I am not concerned about what is on TV or the way that others behave and dress. I am confident that since I have a relationsip with God and Jesus Christ, so long as I continue with that, this path that I am on, my influence on my son will be much stronger than any image on a TV screen or the behaviors of peers. I am confident that my parenting skills are very good, the change now is that I desire for him to prioritize having God in his life and plan to incorporate this into my raising of him, the way I interact with him, the way I behave and talk to and in front of him. I have always had the gift of being great with kids, they tend to gravitate toward me at parties and such, and I love children. It’s sort of a gift/skill I have where kids like me and I love children. I always have. My dream job would be to be a stay at home dad. Unfortunately that does not seem to be in the cards at the present time.

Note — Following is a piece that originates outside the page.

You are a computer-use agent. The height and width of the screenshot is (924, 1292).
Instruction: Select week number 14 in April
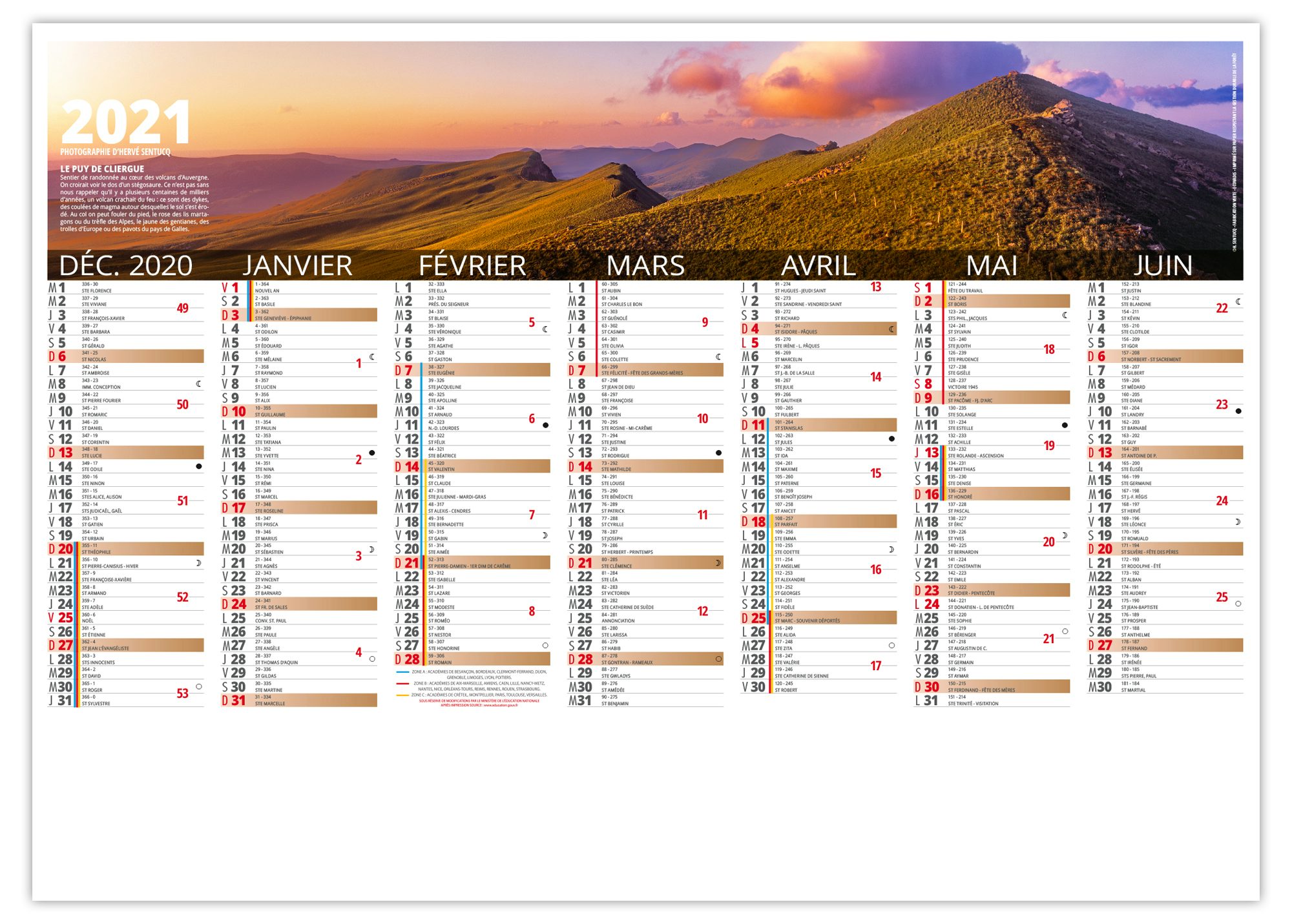[875, 376]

But I believe that our ability to parent, should we choose to apply ourselves, can and does have an extremely powerful impact on the values our children grow up with. My son will trust and feel comfortable bringing any topic of conversation to me. I am his mentor. I’m responsible to raise him. To instil discipline (not punnishment, although I’m not saying punnishment does not have a place) and morals into him. I was confident pre my conversion that I would have a powerful relationsip with my son. The confidence remains and strengthens now that I have faith, now that I have God and Jesus Christ, and the Catholic Church all as priorities in my life. I can not worry about what other people do or say, on TV or in his school, etc. He will be raised to be confident and unashamed of his morals and values. And he will be respected and well liked by his peers.

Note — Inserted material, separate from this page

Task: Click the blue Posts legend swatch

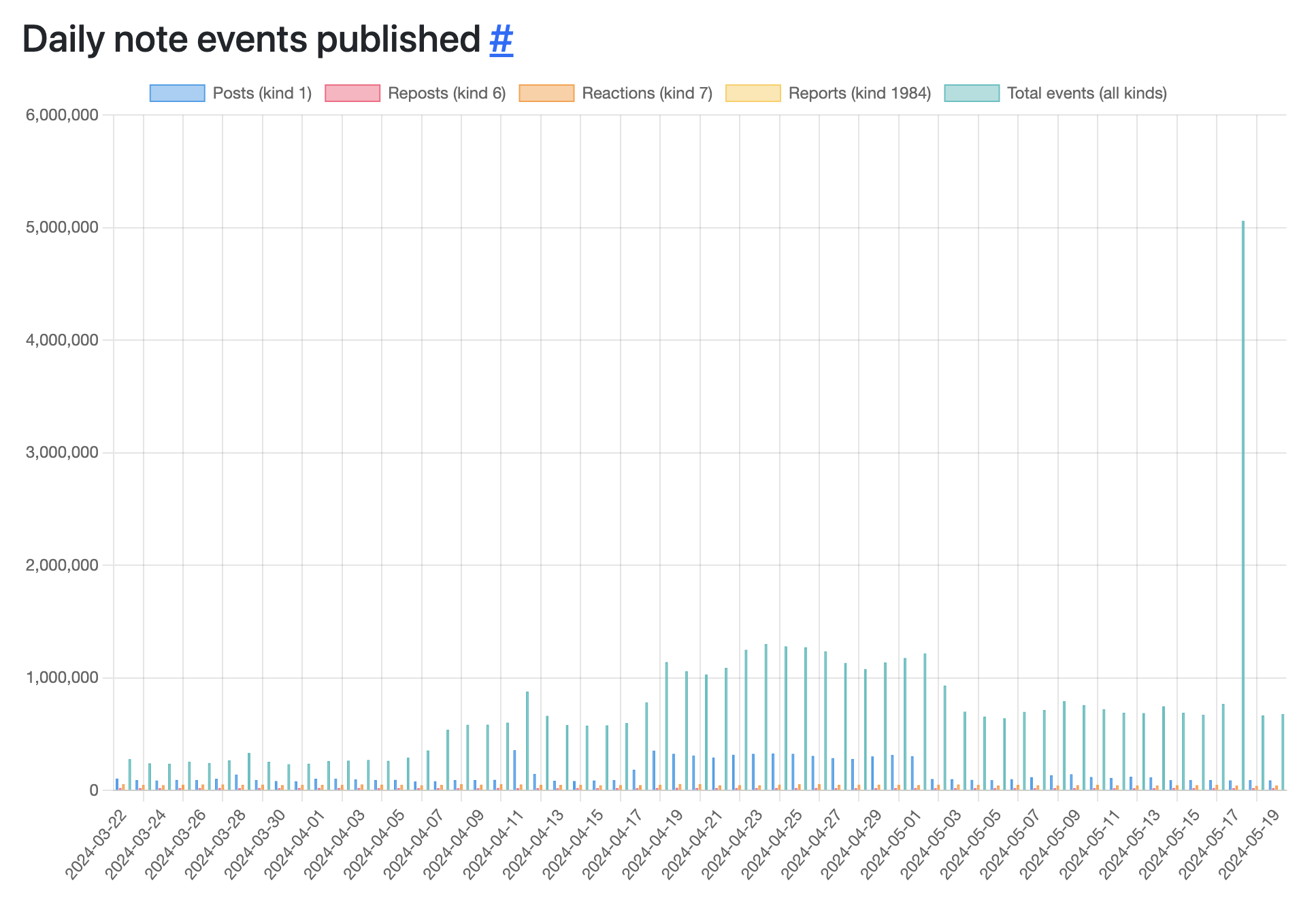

Temptation has, and will always exist. I can not say for certain he will remain a virgin until he is married. But I can say with confidence that I will have a very powerful influence over him, not because I will demand it, not because I will expect it, but because I will EARN it. I will earn his trust and respect each and every day as he grows from a baby to a teenager. I will be the one he trusts and comes to with help with day to day problems, etc and our bond will be extremely powerful. He will love me and I will love him. I will be there for him no matter what and he will know that down deep in his heart and discuss with me things such and the behavior of other children and we will process those things together as soon as he begins talking. I am sewing the seeds now by giving him a lot of attention and love and gentle guidance that is age appropriate. He is the most important thing on this planet to me.

So I am not worried about external influences. I have my skills, I have the ability to learn more skills, and I have God in my heart, mind, and soul to help me raise my son. And I feel blessed.
 
One of the quickest roads to poverty is single motherhood.
I try to correct this misconception whenever I see it. You make it sound as if once single motherhood happens, a woman is a victim of circumstance and will always be poor, when just in your previous post you clearly said that individuals choose whether or not to have sex.

Well, which is it, ed? Are people victims of circumstance or do they make their own choices?

Not only was I a single mom 10 years ago, but I was homeless. Now I am a homeowner and the breadwinner for my family. Forgive me, but I don’t feel particularly poverty-stricken. So to say that “One of the quickest roads to poverty is single motherhood” is bovine manure.